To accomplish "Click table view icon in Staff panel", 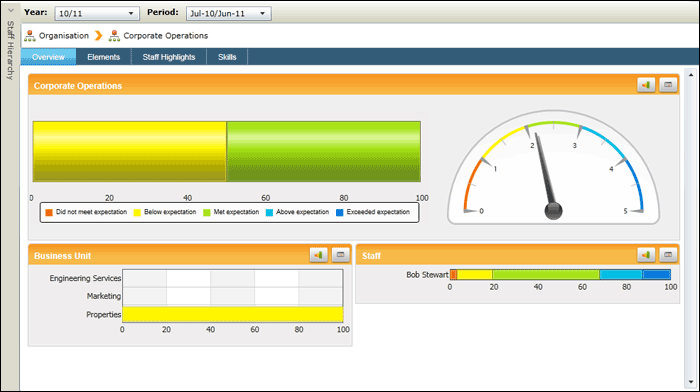I will coord(668,255).
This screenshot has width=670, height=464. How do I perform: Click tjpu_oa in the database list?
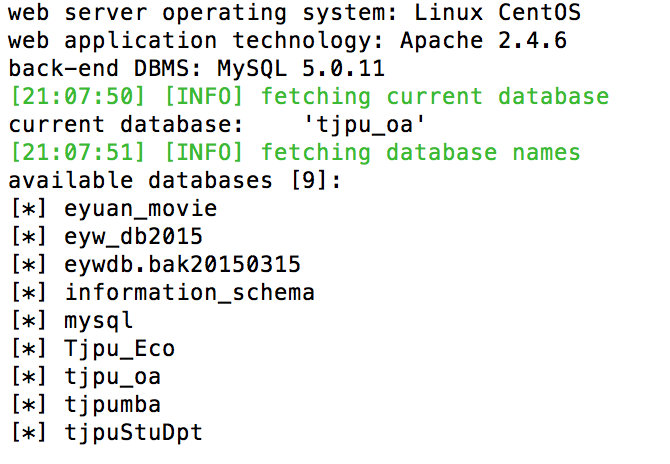pyautogui.click(x=112, y=377)

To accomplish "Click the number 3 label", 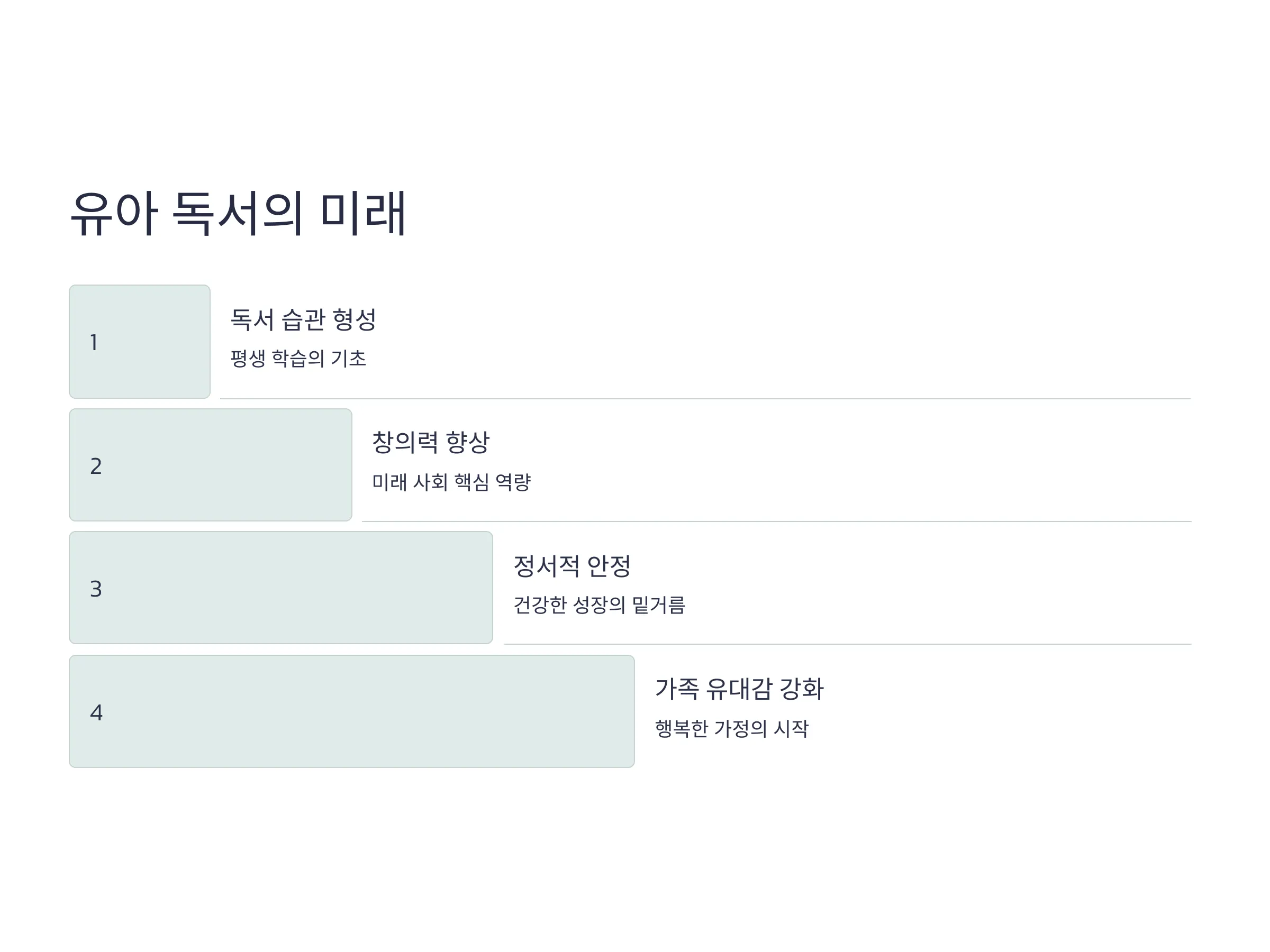I will (x=96, y=589).
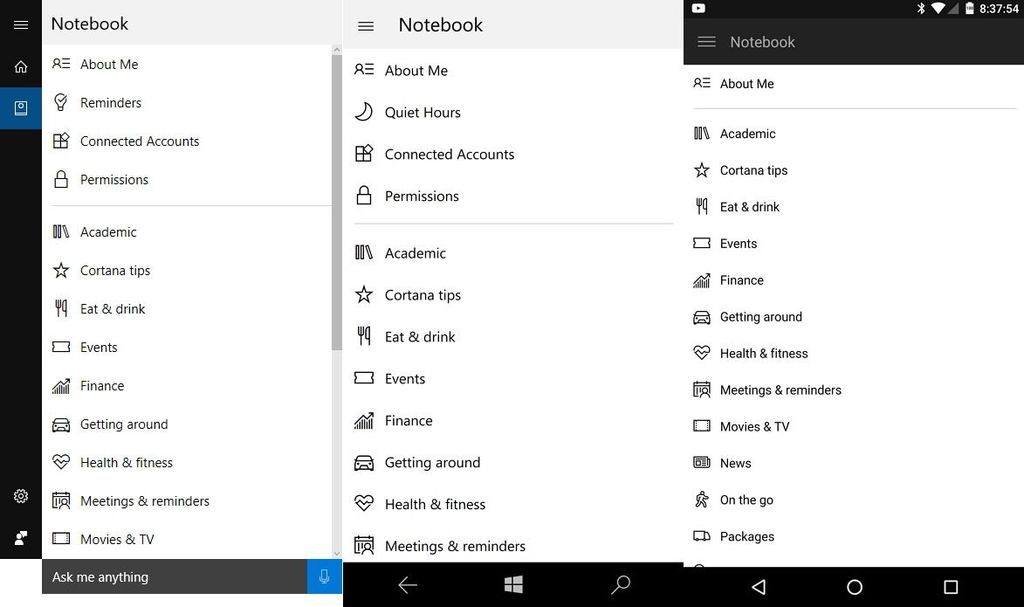Select the Notebook icon in the left sidebar
This screenshot has width=1024, height=607.
(20, 108)
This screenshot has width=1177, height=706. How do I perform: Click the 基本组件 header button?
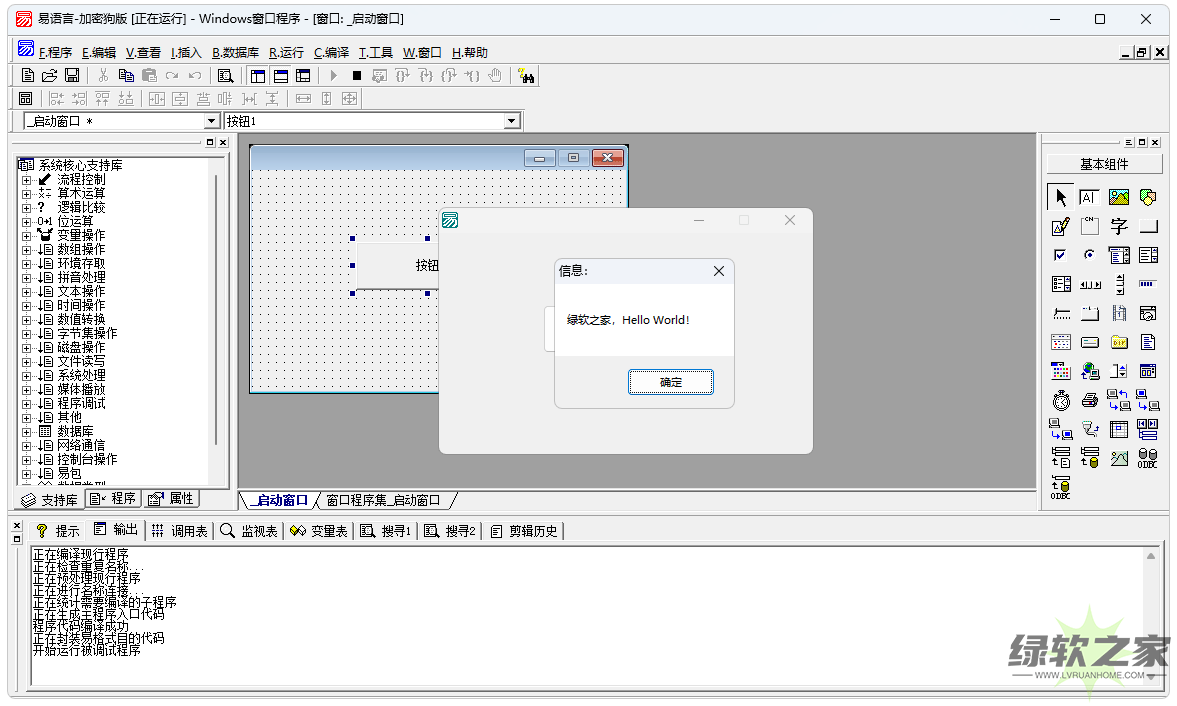(1104, 164)
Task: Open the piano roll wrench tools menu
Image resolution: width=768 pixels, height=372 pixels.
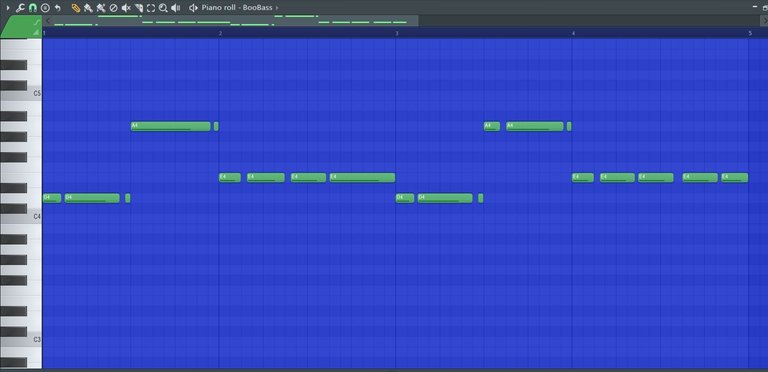Action: (20, 8)
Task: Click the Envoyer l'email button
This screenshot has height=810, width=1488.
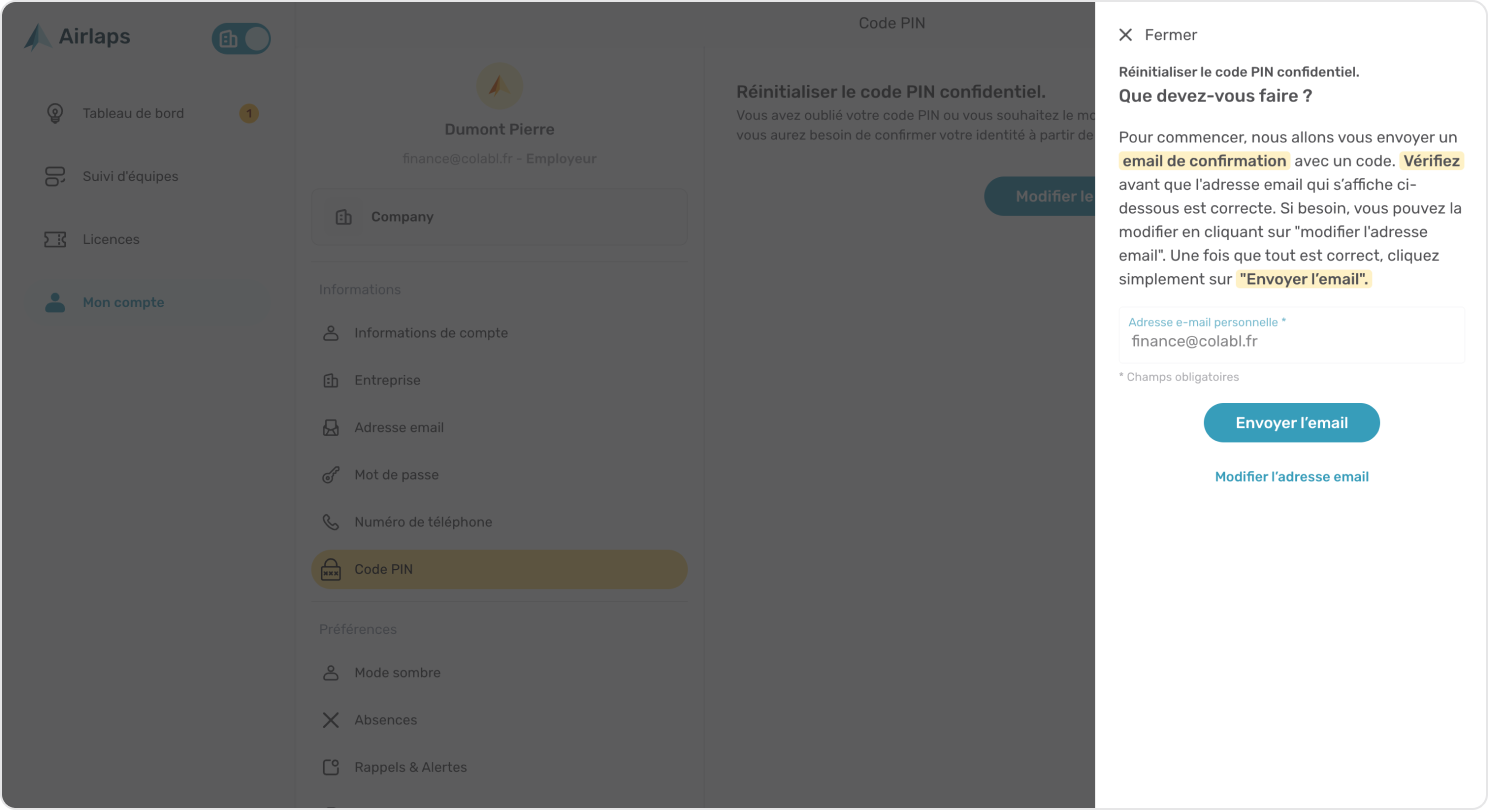Action: pyautogui.click(x=1291, y=423)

----------

Report every line containing the string "Task" in the material.

Task: Open the piano roll wrench tools menu
Task: Click the Envoyer l'email button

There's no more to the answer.